Another way to look at is (if you're a cynic that is):
GloFo don't keep pace with Intel -> Intel retains process lead -> Intel retains or increases marketshare -> AMD's stock falls -> Mubadala/ATIC (GloFo's owners/AMD shareholder) snap up enough of the remaining AMD shares at decreased value and launch takeover :suspiciou
AMD won't go under. Their cross licensing x86-64 with Intel and IP will keep them viable. The only thing likely up for debate is whose pockets AMD's profits are likely to end up in.
....well....at least they wont be fabless anymore!:rolleyes:
so what? let them have the ultra low end to keep non-monopoly status? or does Intel get busted up as well?
This may be naive, but doesn't AMD design the architecture and go to Glo-Flo with schematics and say "manufacture this"?
See my edit above.
Where AMD (or Intel itself) ends up in the market is likely dependant upon whether x86 is still needed down the track. If RISC/parallel processing makes the leap then it's not beyond the realms of possibility that virtually anyone able to stump up for an ARM licence or similar could be a player in future. Quite the opposite of the virtual hegemony we have now.
Whether RISC has what it takes to satisfy the market is another matter. That depend on a concerted act of will from people that aren't Intel or AMD.
x86 isn't going anywhere.
Don't worry, AMD will think of something, just like the good ol' days. Besides, they still have some access to some of Intel's patents, so they are not out of this yet,
So with that kind of voltage control,voltage reduction, and near zero leakage. Could these things be 5+Ghz right out of the gate as well? (pun intended)
Am I understanding this correctly?
As I understand it, Intel seem to be playing for clocks not to dissimilar to Sandy Bridge and a much lower TDP, rather than similar (~95w) and huge core frequency. This I think would make sense if Intel are looking at 8+ core parts (consumer desktop),ease binning requirements and scaling for entry level/mainstream quad core (I don't think there are supposed to be dual core IB's). Keeping clockrate in check to a degree will also allow Intel to align similar clocked parts -and their friendlier TDP's for the mobile sectors, not to mention keeping some differentiation between IB and Sandy Bridge-E -which is now probably odds-on to receive consumer versions of the 8 core Xeon E5's already publicised.
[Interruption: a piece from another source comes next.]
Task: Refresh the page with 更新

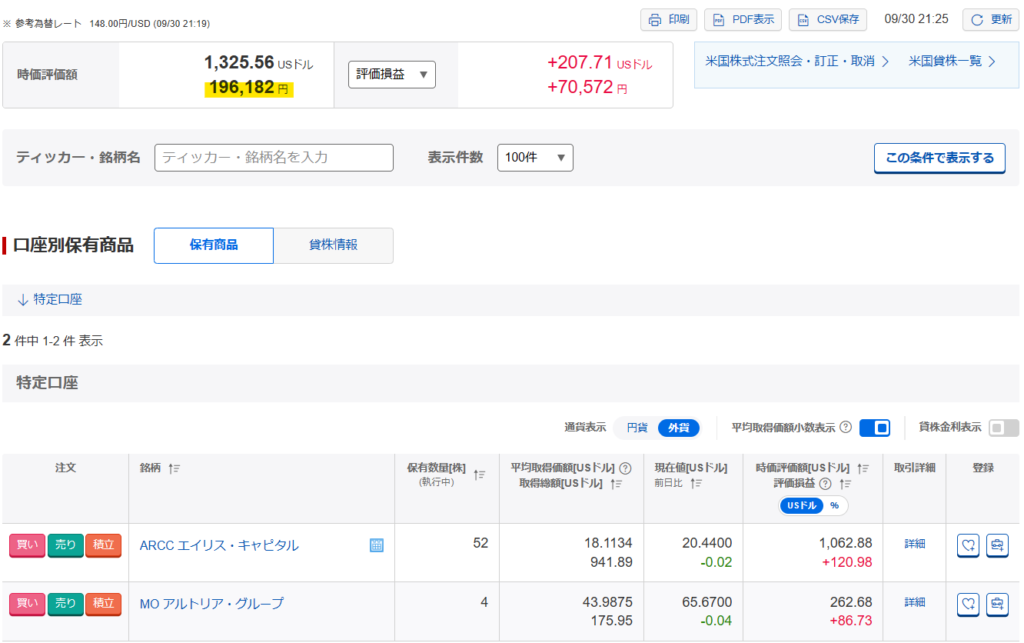Action: (x=990, y=20)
So, I guess a lot will come down to how well IB comes out of the stove- both at stock, and turbo mode.
I didn't ask that correctly.
would the aforementioned attributes of the tri-gate afford huge OC's? or does the qualities of the surrounding materials keep the frequency capabilities to about what they are now? I am trying to get a handle on what impact this is going to have. In other words , is this the big breakthrough that has been talked about for years, or do they keep working on carbon nanotubes?